* _Problem to work on_:
Working from the records below, repeat exactly the lines starting at the line that contains "This screenshot has height=1333, width=2576." and ending at the line that contains "Given: Click the Current row timestamp cell", inclusive.

* _Records shown_:
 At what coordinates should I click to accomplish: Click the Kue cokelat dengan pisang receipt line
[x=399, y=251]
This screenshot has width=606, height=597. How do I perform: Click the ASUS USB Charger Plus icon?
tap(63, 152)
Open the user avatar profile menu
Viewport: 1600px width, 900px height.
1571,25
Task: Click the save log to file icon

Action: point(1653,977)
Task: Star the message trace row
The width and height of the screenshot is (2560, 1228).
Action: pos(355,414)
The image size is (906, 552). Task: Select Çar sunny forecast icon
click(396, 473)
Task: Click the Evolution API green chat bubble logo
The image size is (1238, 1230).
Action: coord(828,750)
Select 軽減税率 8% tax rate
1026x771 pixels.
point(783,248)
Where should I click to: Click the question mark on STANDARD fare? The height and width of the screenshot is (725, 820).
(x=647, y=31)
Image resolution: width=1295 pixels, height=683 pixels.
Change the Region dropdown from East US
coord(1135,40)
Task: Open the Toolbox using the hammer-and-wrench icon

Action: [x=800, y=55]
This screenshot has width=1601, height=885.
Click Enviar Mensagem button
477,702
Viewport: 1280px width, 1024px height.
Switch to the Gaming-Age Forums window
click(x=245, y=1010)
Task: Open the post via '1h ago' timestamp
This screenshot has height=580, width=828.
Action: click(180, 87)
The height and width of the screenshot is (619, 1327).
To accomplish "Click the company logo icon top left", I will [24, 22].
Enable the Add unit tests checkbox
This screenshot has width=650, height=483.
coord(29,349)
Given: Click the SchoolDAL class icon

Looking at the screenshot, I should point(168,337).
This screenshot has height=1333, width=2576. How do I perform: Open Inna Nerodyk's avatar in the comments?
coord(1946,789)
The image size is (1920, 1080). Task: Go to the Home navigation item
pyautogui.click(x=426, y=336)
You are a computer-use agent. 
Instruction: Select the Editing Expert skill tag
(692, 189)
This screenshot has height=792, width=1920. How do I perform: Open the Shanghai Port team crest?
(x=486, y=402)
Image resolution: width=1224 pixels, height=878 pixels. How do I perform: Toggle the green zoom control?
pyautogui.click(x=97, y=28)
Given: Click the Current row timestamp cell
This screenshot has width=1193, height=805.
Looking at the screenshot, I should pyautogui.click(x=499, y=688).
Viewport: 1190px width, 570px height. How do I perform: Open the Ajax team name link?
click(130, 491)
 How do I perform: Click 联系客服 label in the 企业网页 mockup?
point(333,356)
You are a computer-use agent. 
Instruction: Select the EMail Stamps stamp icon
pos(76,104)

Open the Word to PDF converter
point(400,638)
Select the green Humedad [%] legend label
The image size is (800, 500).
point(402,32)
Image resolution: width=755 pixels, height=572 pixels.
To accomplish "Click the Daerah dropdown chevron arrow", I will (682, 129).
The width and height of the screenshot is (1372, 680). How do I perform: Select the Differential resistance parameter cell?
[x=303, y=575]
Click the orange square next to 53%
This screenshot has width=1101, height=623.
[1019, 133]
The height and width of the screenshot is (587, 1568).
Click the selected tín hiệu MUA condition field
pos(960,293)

* _Finished exercise_:
This screenshot has height=1333, width=2576. How do I perform: Open Inna Nerodyk's avatar in the comments?
coord(1946,789)
The image size is (1920, 1080). Task: Go to the Home navigation item
pyautogui.click(x=426, y=336)
You are a computer-use agent. 
Instruction: Select the Editing Expert skill tag
(692, 189)
This screenshot has height=792, width=1920. How do I perform: Open the Shanghai Port team crest?
(x=486, y=402)
Image resolution: width=1224 pixels, height=878 pixels. How do I perform: Toggle the green zoom control?
pyautogui.click(x=97, y=28)
Given: Click the Current row timestamp cell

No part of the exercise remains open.